In 1921, Dr. Frederick Banting and his assistant Charles Best conducted a series of experiments investigating how the pancreas is involved in carbohydrate metabolism. They removed the pancreas from several dogs, causing them to develop symptoms of diabetes, and then injected pancreatic extracts into these dogs. The results showed that injection of pancreatic extract reduced blood glucose and urinary glucose levels in the dogs and improved their health. These findings indicated that pancreatic secretions are involved in carbohydrate metabolism.

Subsequently, together with Canadian chemist James Bertram Collip, they successfully purified insulin from pancreatic extracts and developed methods for large-scale production, making it available for patient use.

In 1922, 14-year-old type 1 diabetes patient Leonard Thompson received insulin injections and showed improvement in his symptoms. The researchers noted in their 1922 publication that these results unequivocally demonstrated the therapeutic value of pancreatic extracts for certain patients with type 1 diabetes!

This discovery spurred rapid progress in the use of insulin to treat type 1 diabetes. Dr. Banting and physiologist John Macleod were awarded the Nobel Prize in Physiology or Medicine in 1923 for their research on insulin.

▲Dr. Banting (right) and his assistant Mr. Best with a dog used in the experiments (Image source: NobelPrize.org, Credits: University of Toronto Archives)

 

1965: Histopathological Studies of the Pancreas in Diabetes

 

Although the discovery of insulin revolutionized the treatment of diabetes, the pathophysiology of the disease remained unclear for several decades. In 1965, a landmark histological study revealed that in patients with early-onset diabetes (what we now call type 1 diabetes), insulin-producing β cells were greatly reduced (to less than 10% of normal levels), and most patients with acute disease showed inflammatory infiltrates around and within the pancreatic islets. This suggested that β cells were under attack by "external factors."
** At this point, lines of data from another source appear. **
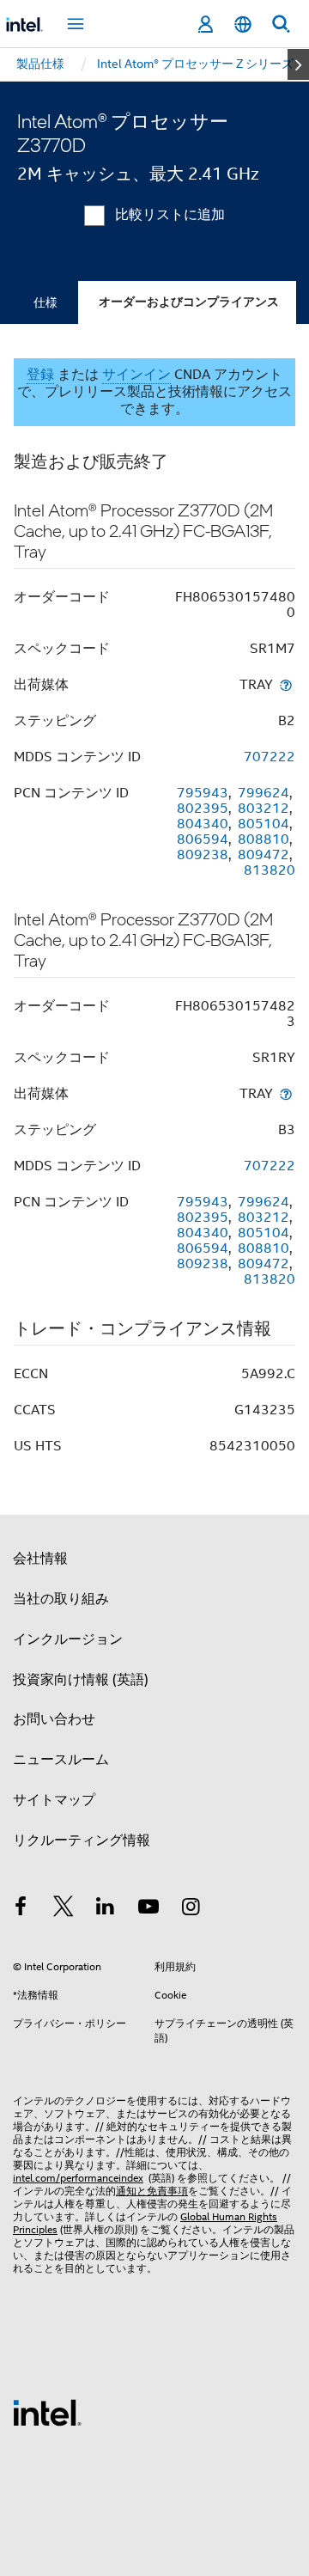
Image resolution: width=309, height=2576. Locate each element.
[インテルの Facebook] (20, 1909)
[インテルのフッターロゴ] (47, 2411)
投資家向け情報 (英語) (80, 1679)
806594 (202, 839)
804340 (202, 824)
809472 (263, 855)
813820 (269, 870)
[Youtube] (148, 1909)
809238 (202, 855)
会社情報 (40, 1558)
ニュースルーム (61, 1759)
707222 (269, 757)
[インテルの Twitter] (63, 1909)
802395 (202, 808)
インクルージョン (68, 1639)
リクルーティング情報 (81, 1840)
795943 (202, 793)
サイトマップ (54, 1800)
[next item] (298, 64)
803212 (263, 808)
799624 (263, 793)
These histological features differed from those of late-onset diabetes (type 2 diabetes), in which β cell volume typically ranged from 40-50% of normal.

These studies of patients with early-onset diabetes helped elucidate the pathological processes occurring in the pancreatic islets of diabetic patients, ultimately leading to new therapies that improved patient outcomes.

 

1978: Pioneering Studies on Diabetic Complications

 

By the mid-20th century, the association between diabetes and a range of degenerative conditions—including neuropathy, retinopathy, and nephropathy—was already recognized. However, the precise link between these complications and glycemic control had not received sufficient attention. Belgian physician Jean Pirart published a 30-year longitudinal study in 1977 (first in French, translated into English in 1978) analyzing glycemic control and complication status in 4,398 diabetic patients. Over the first 25 years of the study, nearly 21,000 examinations were conducted. The number of patients and the duration of follow-up were unprecedented at the time. Pirart and his colleagues' findings revealed the association between glycemic control and complications, and demonstrated the potential to reduce complication risk through better blood sugar management.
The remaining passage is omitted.